One hospital trust chief executive said the prospect of more strikes would be “catastrophic” for the NHS.

“If nurses go back on strike, and they decide to coordinate their industrial action with junior doctors, there will be no one to run the health service – to provide the care,” they told the Guardian.

“Junior doctors are already striking. If you have these two staff groups still in dispute, that will be catastrophic because doctors and nurses pretty much are the NHS workforce. If they aren’t available, you have no health service. How can you run a health service without nurses and junior doctors?”

While RCN members rejected the government’s pay offer, Unison – which is the biggest union for healthcare workers overall – revealed 74% of those who voted did so to accept the offer, compared with 26% who wanted to reject it. Results of the ballots of GMB and Unite members will be announced on 28 April.

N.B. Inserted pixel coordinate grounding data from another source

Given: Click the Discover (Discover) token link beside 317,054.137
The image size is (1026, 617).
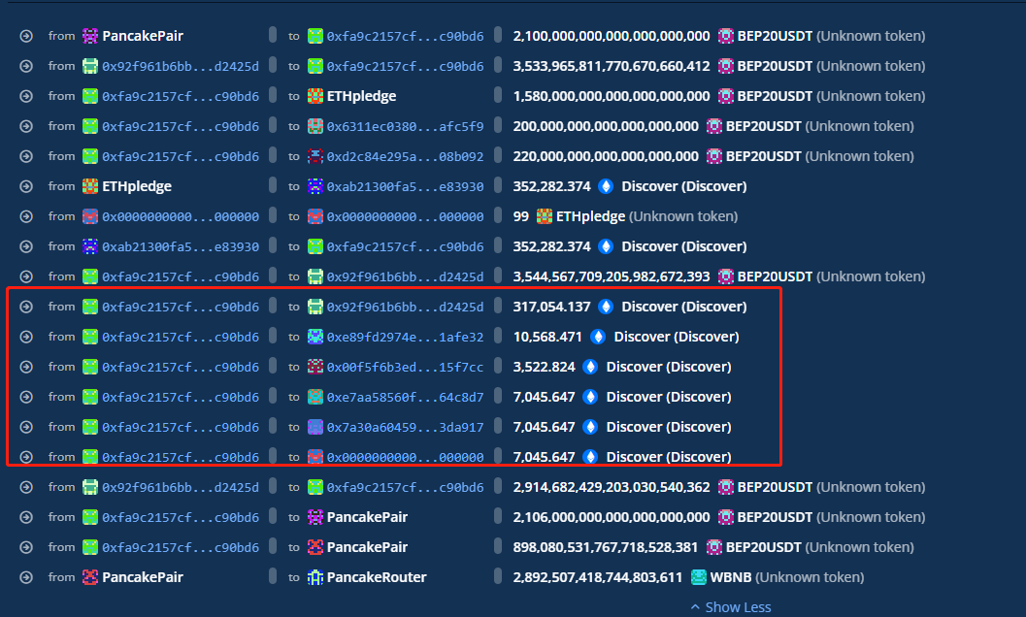Looking at the screenshot, I should 683,307.
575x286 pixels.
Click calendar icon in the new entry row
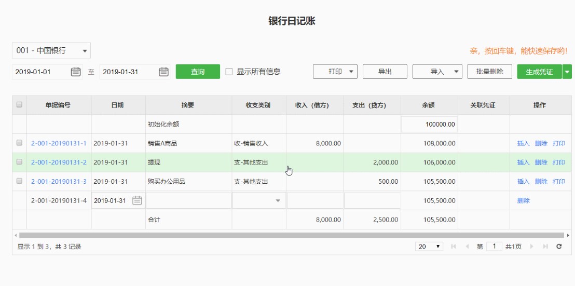click(137, 200)
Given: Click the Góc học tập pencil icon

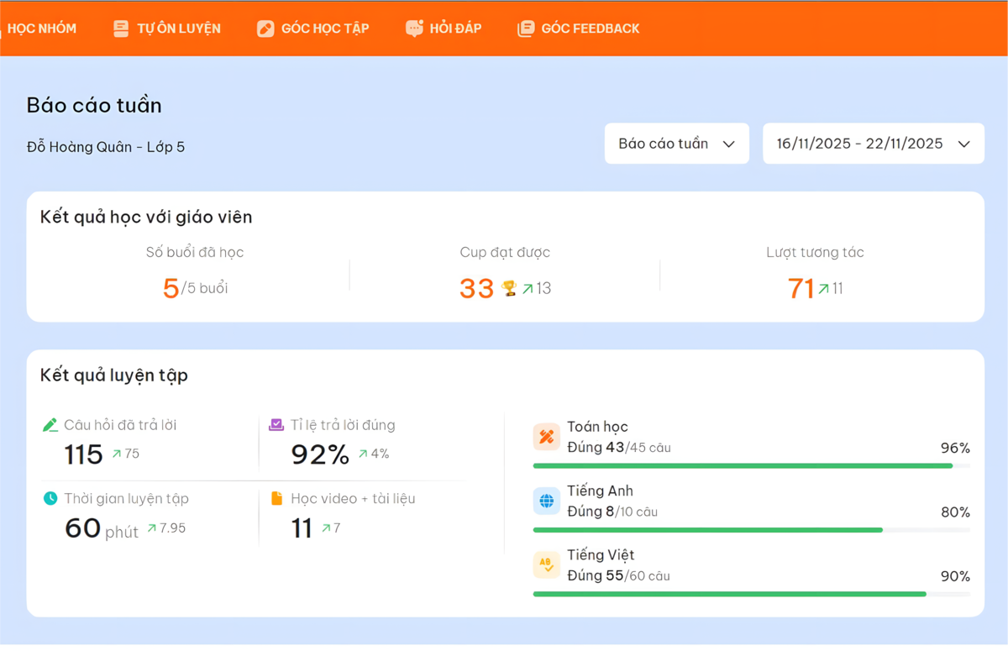Looking at the screenshot, I should [265, 29].
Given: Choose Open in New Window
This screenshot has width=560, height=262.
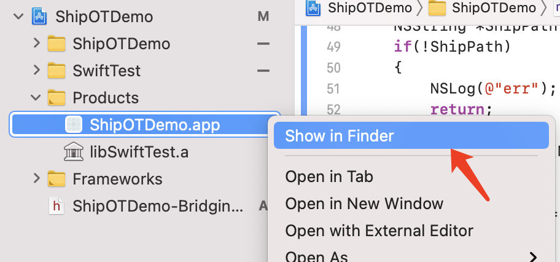Looking at the screenshot, I should point(364,204).
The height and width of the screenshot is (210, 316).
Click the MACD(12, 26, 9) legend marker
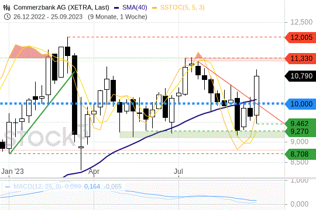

Sara Gorton, the union’s head of health, said: “Clearly health workers would have wanted more, but this was the best that could be achieved through negotiation. Over the past few weeks, health workers have weighed up what’s on offer. They’ve opted for the certainty of getting the extra cash in their pockets soon.”

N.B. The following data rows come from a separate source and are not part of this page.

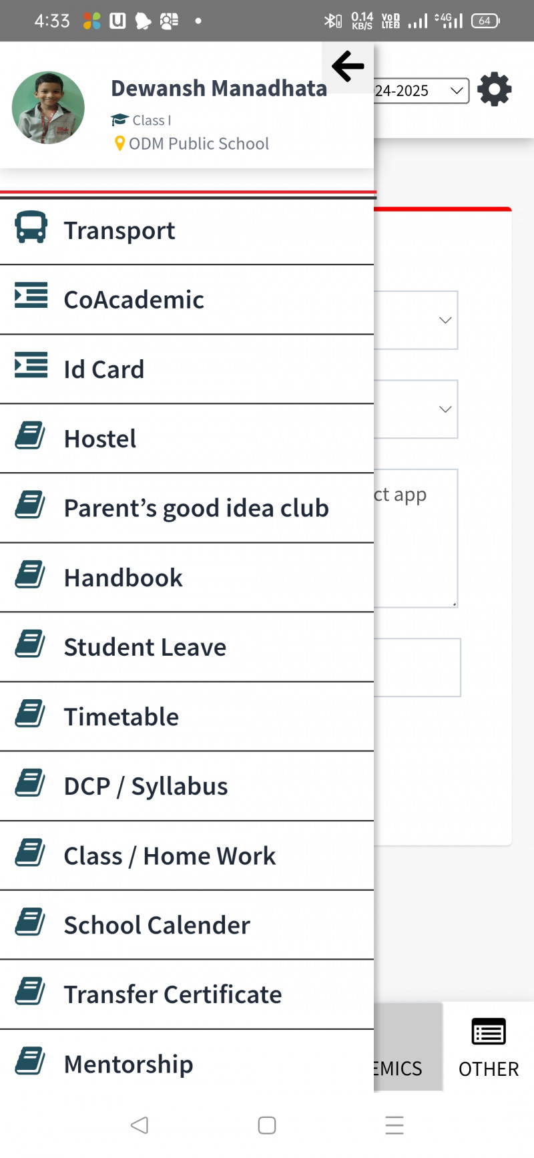The width and height of the screenshot is (534, 1158).
Task: Tap the back arrow to close drawer
Action: [348, 66]
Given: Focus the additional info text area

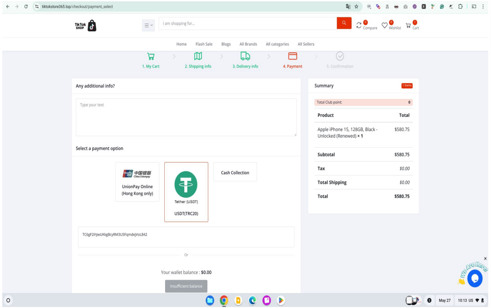Looking at the screenshot, I should coord(186,117).
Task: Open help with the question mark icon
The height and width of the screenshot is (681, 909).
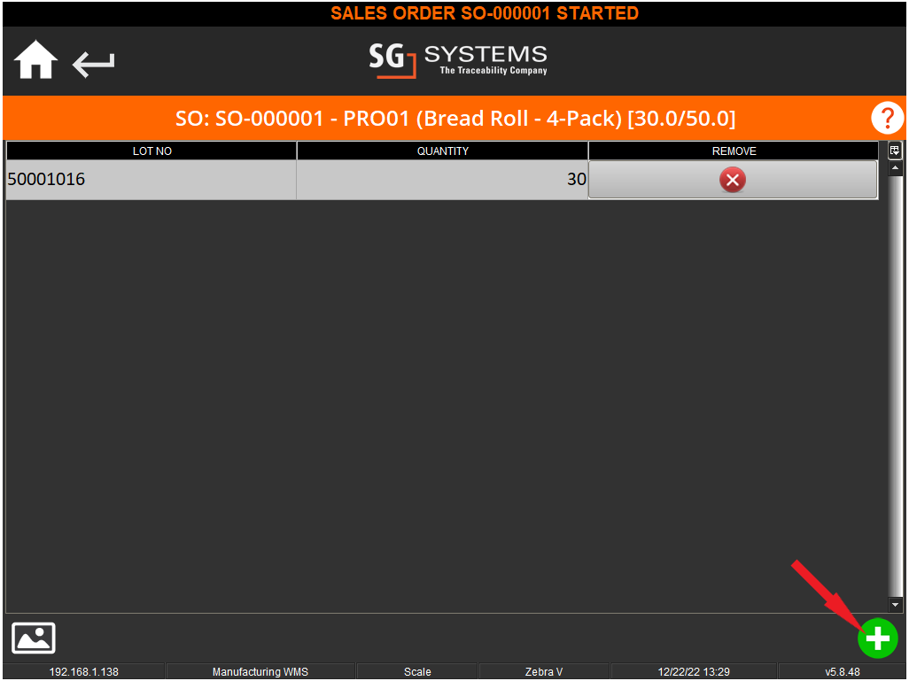Action: pos(887,118)
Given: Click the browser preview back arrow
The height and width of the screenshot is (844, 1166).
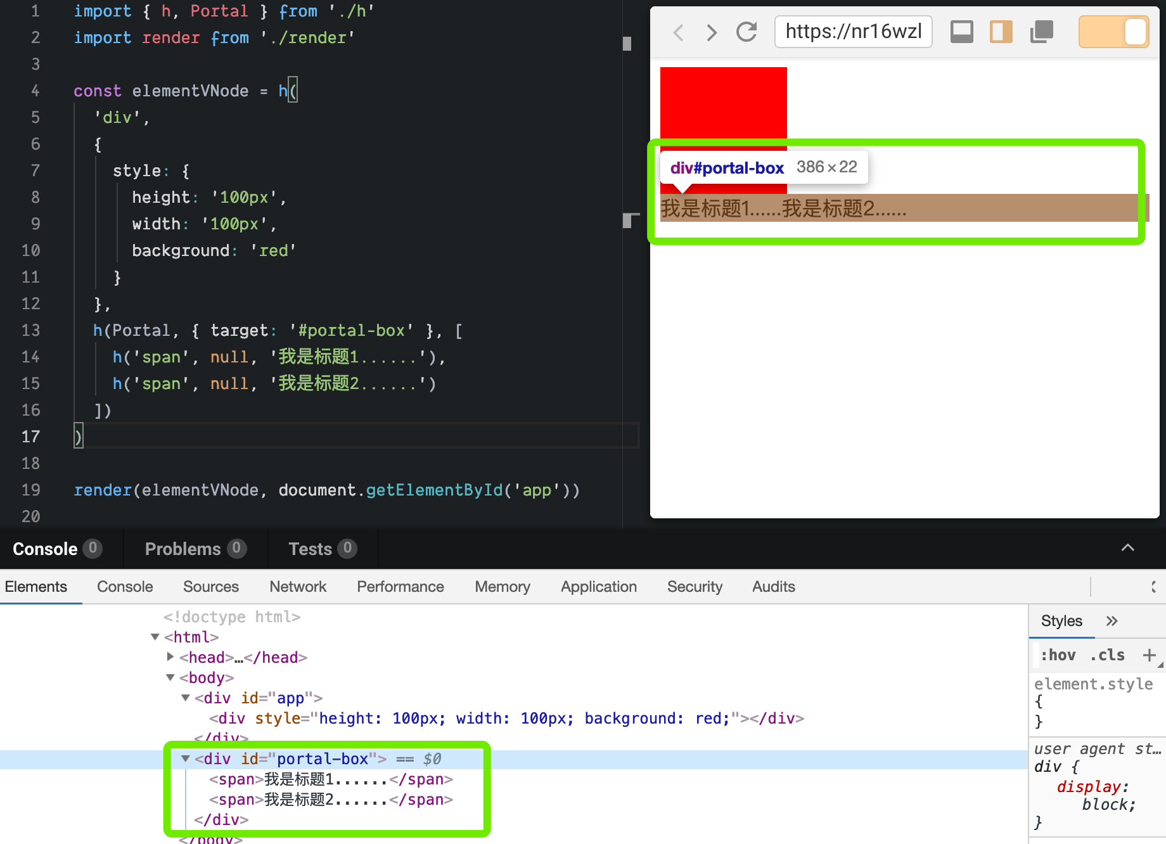Looking at the screenshot, I should pyautogui.click(x=678, y=32).
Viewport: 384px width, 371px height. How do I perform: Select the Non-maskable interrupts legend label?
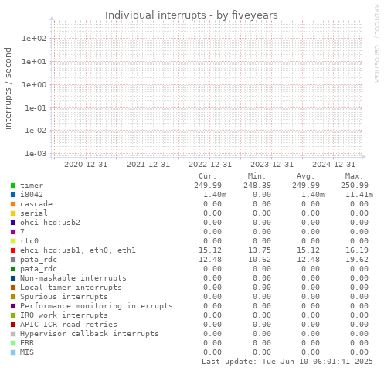(73, 278)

There is concern among some of the remaining unions that the closeness of the RCN ballot means the decision to resume strikes could backfire and end up dividing nurses.

One official said: “The fact that 54% said no and 46% said yes means things could become very difficult for the RCN. Given how narrow the margin was, you aren’t going to get picket lines like the ones we saw when they staged their walkouts in December, January and February.

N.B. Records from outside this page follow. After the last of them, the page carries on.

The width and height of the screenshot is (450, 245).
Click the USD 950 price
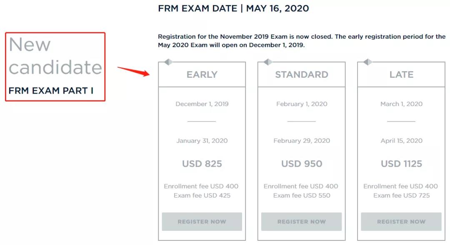302,163
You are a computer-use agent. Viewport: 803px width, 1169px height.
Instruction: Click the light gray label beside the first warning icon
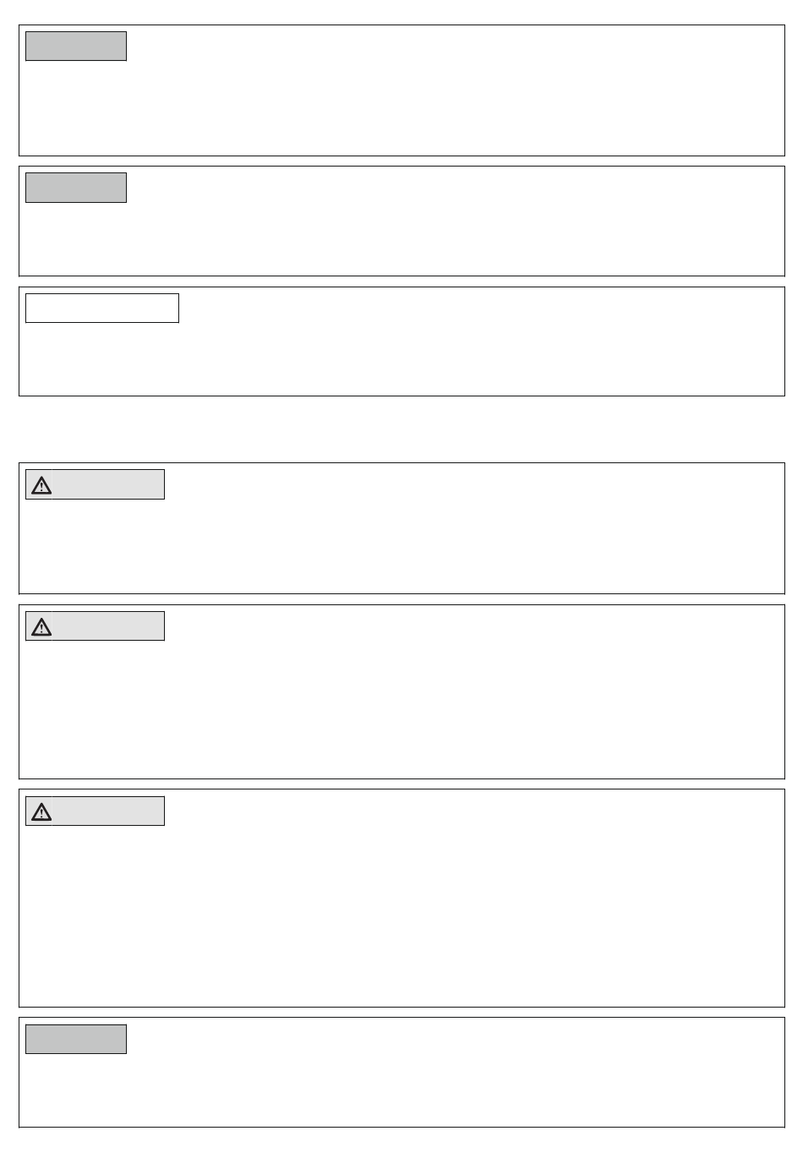click(x=108, y=484)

“And the legal mandate they had for those strikes runs out soon, because it only lasts for six months. Given that 46% have voted to accept the government’s improved deal, if the RCN reballots, are they really going to meet the legal threshold of a 50% turnout and at least 50% voting for further industrial action?

“I just don’t think that the RCN will get a renewed strike mandate – and the government knows that. And therefore they have very little negotiating power.”

Ministers were urged to go back to the negotiating table by the Tory MP Dan Poulter, who also practices as an NHS hospital doctor. He told the Guardian: “It is clear that for many NHS staff, a pay increase which is below the cost of living and below pay increases made to workers in the private sector was not enough. I hope the government now listens to the voice of nursing, leaves the current offer on the table and improves upon it.”

Stephen Dorrell, a former Tory health secretary, urged both sides not to “retreat into the trenches”, adding: “Ministers have to accept a major share of the responsibility for the situation that we’re in. Their initial stance was to play it cool and avoid engaging positively.

“That hasn’t worked, so I think the government needs to change its stance completely and make it clear sorting out these issues is a priority. Otherwise the risk is that months will pass and the issue won’t be resolved and the pressures in the NHS will get worse.”

He stressed that a winter crisis in the NHS would only be compounded by further nurses strikes. “We nearly got there. The challenge now is not to go back to the beginning, it’s to find a way to build on the 46% who were willing to go along with it, albeit probably without much enthusiasm,” he said.

Matthew Taylor, chief executive of the NHS Confederation, said the “mixed outcome [with different results from the RCN and Unison] leaves the NHS in limbo at a time when it desperately needs certainty” and that hospital bosses will be “anxious about the impact it will have on patient care and their efforts to bring down waiting lists”.

A government spokesperson gave no signal that talks would resume. They called the RCN result “hugely disappointing” and that the offer made last month was “fair and generous”.

The spokesperson added: “The fact that the Royal College of Nursing has announced an escalation in strike action with no derogations, based on a vote from the minority of the nursing workforce, will be hugely concerning for patients.

“Hundreds of thousands of Agenda for Change staff continue to vote in ballots for other unions over the next two weeks and we hope this generous offer secures their support.”